I'm +1 for turning it on by default. You never know whether or not somebody is gonna attempt to scrape some old/ill configured server which demands the use of the removed TLSv1.0 ciphers. At one point there was an issue with SSLv3 ciphers being removed but that's not longer an issue. So, having it enabled by default would actually be a security feature. Although, it potentially causes request failures where urllib3 would otherwise succeed. It's a highly unlikely scenario though. It's usually the other way around, the client (For example IE6) only has old ciphers and newer server's have dropped those insecure ciphers so a handshake error occurs.

CloudflareConformingAdapter

Naming :thinking: I agree on all points but I still don't really like it much either. It's the count of words and length that I keep raising an eyebrow at. How about one of these `ConnectionAdapter`, `ContextAdapter`, `SessionAdapter`, `ClientAdapter`, `RequestAdapter`, `TransportAdapter`, `SecureAdapter` or `HTTPSAdapter`?

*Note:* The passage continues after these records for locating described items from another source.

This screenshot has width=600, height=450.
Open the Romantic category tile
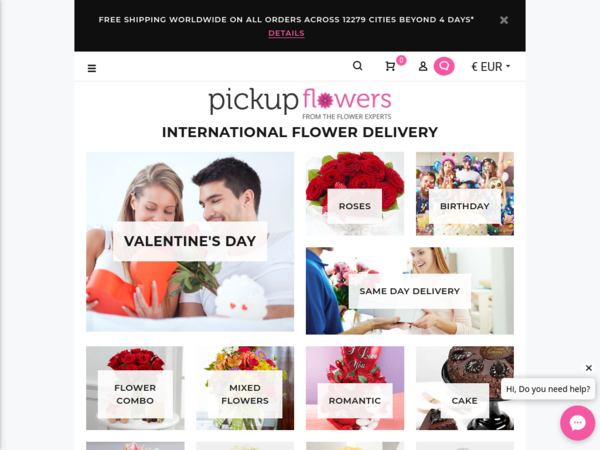click(355, 388)
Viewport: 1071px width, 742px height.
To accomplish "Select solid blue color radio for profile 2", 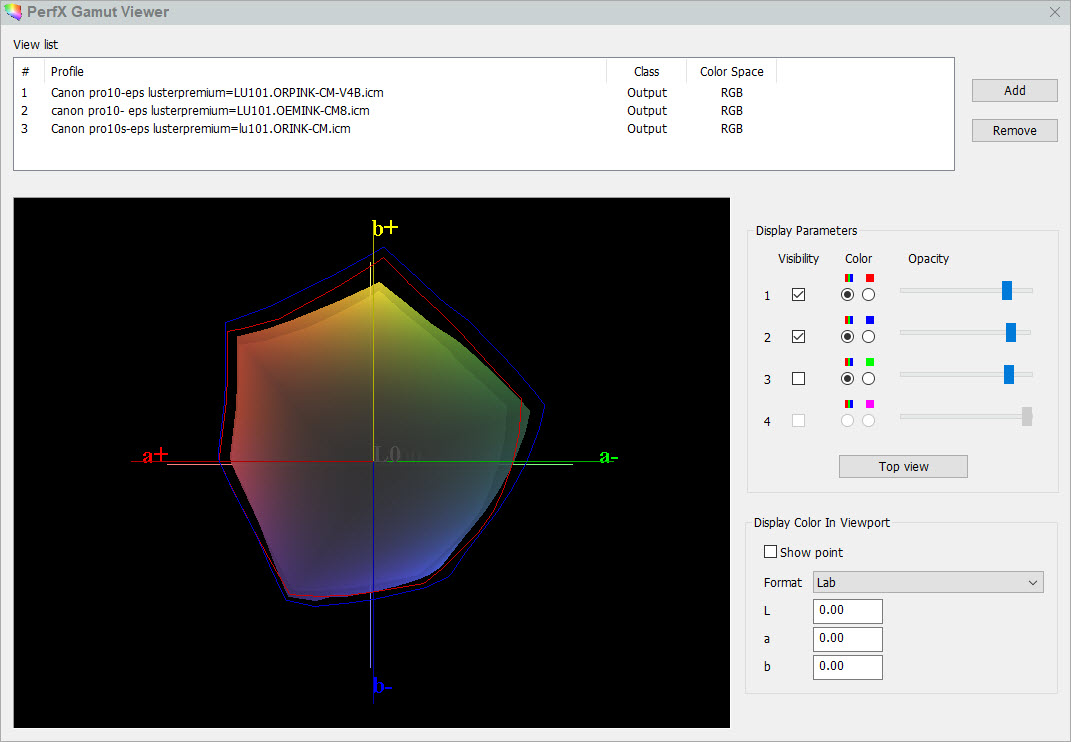I will point(868,337).
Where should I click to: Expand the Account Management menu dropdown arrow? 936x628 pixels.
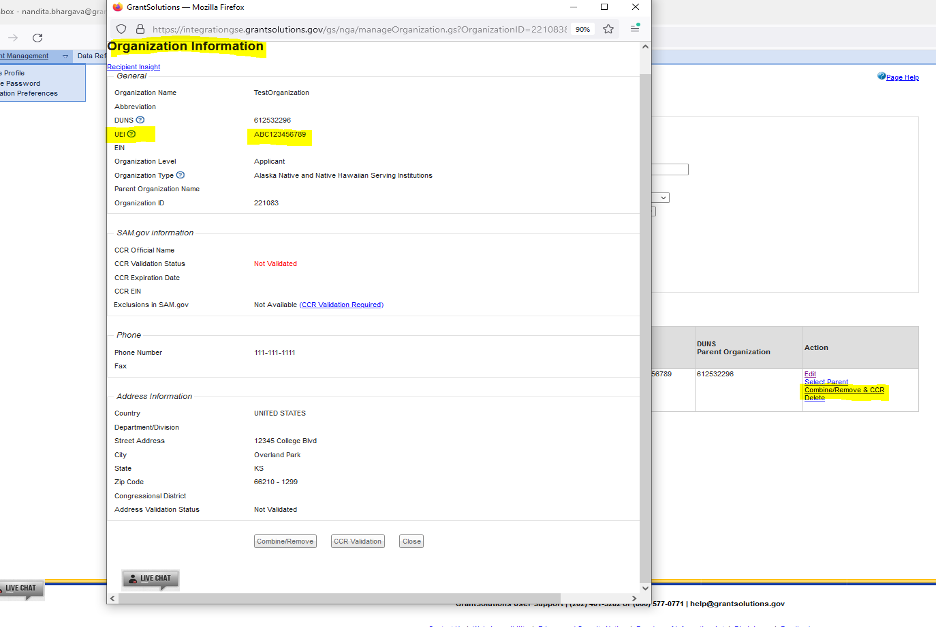point(64,56)
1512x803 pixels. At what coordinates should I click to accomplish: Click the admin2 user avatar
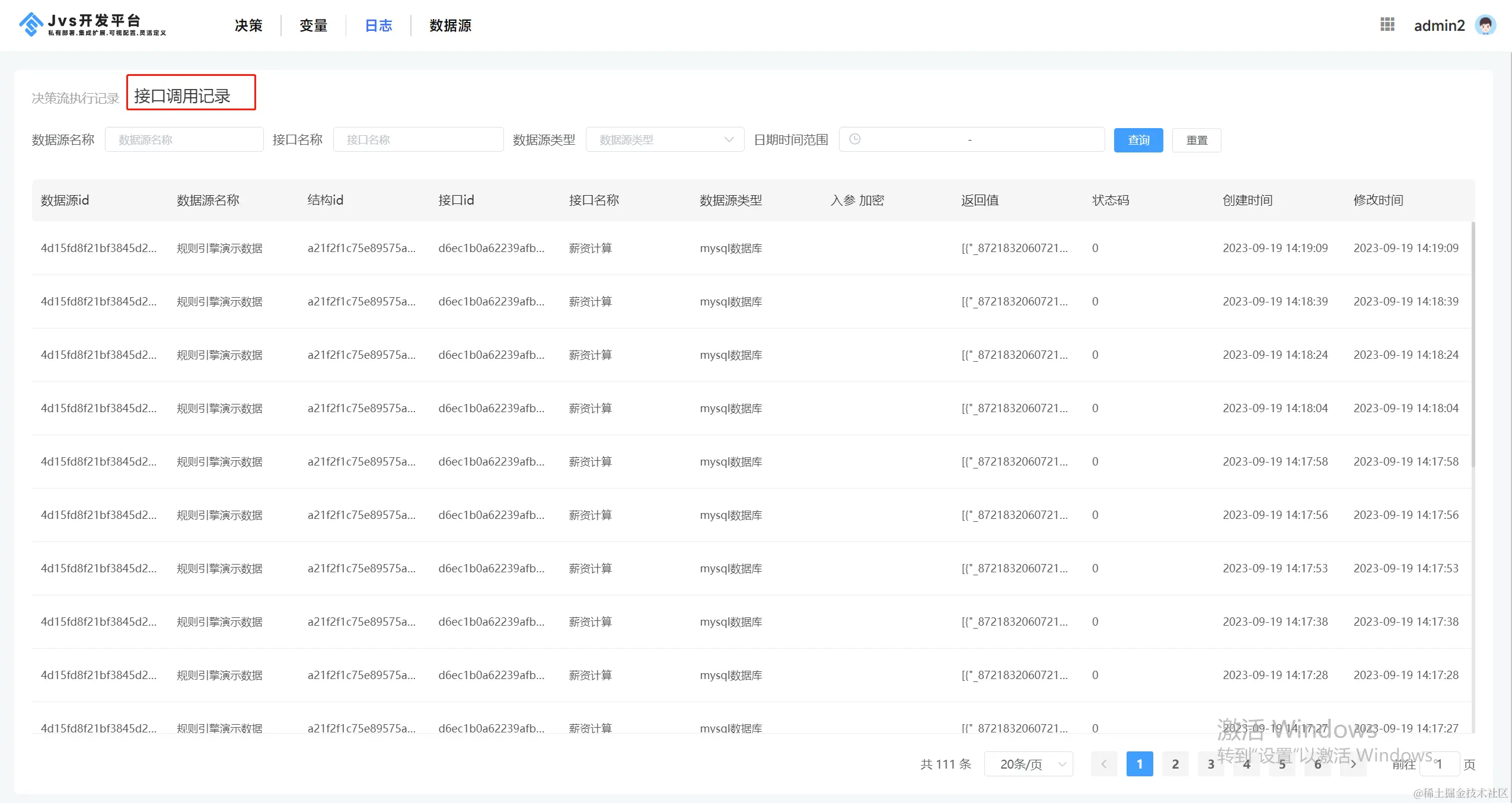[x=1485, y=25]
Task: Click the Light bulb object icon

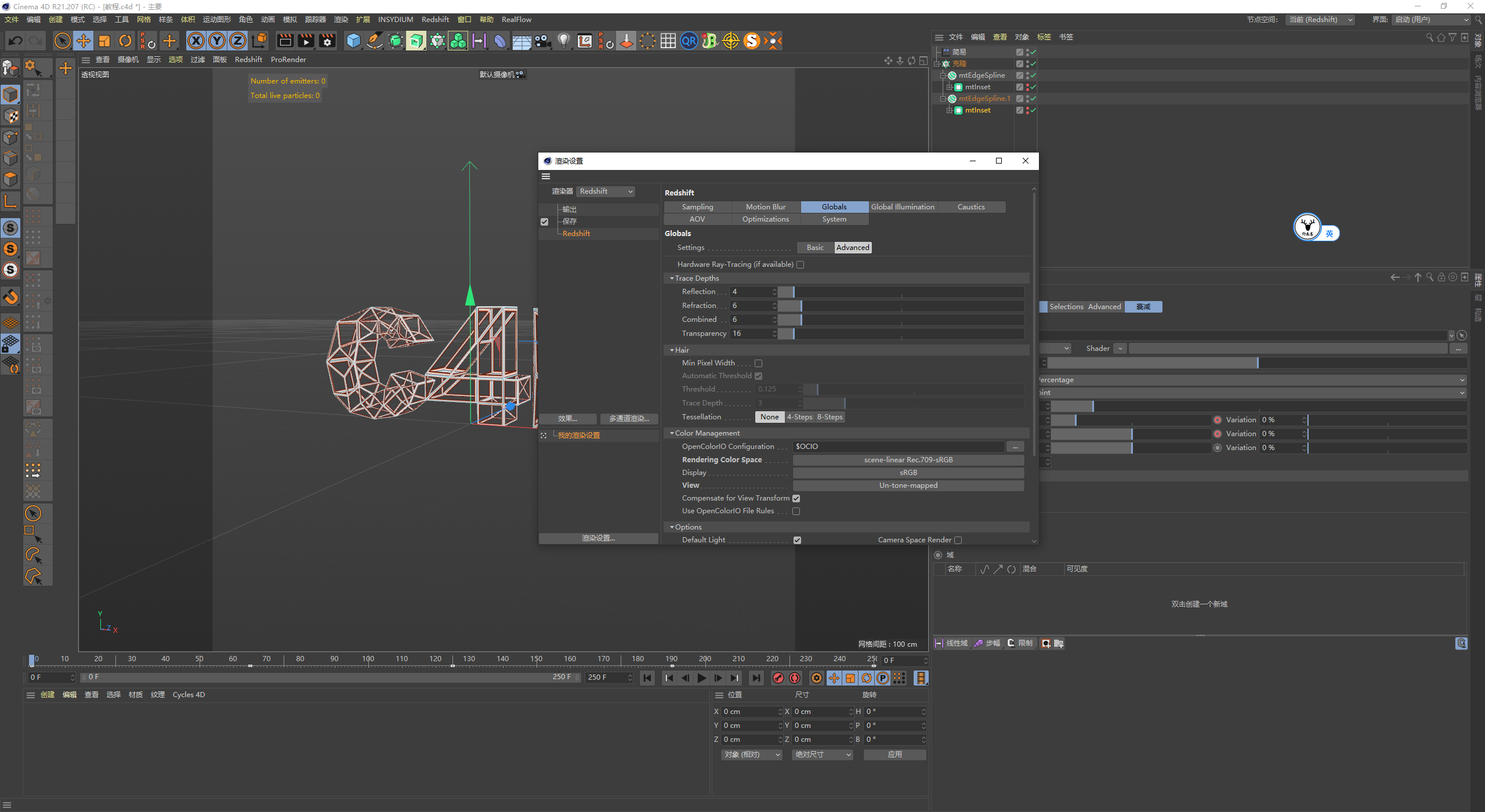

<BaseAdapter> -> <HTTPAdapter> -> <???>

lukele commented 5 years ago

Length doesn‘t bother me, I much prefer to have a name reflecting what it does. CipherCustomizationAdapter or simply CustomCiphersAdapter?

The idea of not turning it on by default was to only change the ciphers when absolutely necessary (only initial request to cloudflare would require it, i found in my testing) and stick to urllib3‘s/openssl‘s defaults otherwise.

Not against enabling it by default however.

ghost commented 5 years ago
Naming :thinking: I think so long as the name generally describes what it does then having comments to elaborate on the portions of code that aren't clear will suffice. This being a library, if somebody begins to depend on the existence of the adapter class, there could be an issue with the name not matching functionality added at a later time. If you do rename it to match the new functionality, you'll have a breaking change. Although, it's not really an issue if it's not exposed in a public way. https://www.python.org/dev/peps/pep-0008/#overriding-principle Something that might be of help is to determine the usage vs. the implementation and what is the corresponding convention. Also, whether or not we really want this to be a public class. If not, we could move the code out of `__init__.py` and into a `cfscrape.py` in order to use `__init__.py` to control what is exposed.

I'm not opposed to any of the suggestions. ¯\_(ツ)_/¯

lukele commented 5 years ago

Since this is such a small class, there‘s no harm in calling it CustomCiphers also sounds reasonable in combination with .mount

Anorov commented 5 years ago

Ok, let's enable it by default. I can make the change if you guys want to; otherwise please feel free to make the change yourself.

As for the name, I agree with all of the points above. How about just CloudflareAdapter? Or if you think there's very little chance anyone would ever muck around with it, I'm +1 for CustomCiphers or CipherOverride or something like that.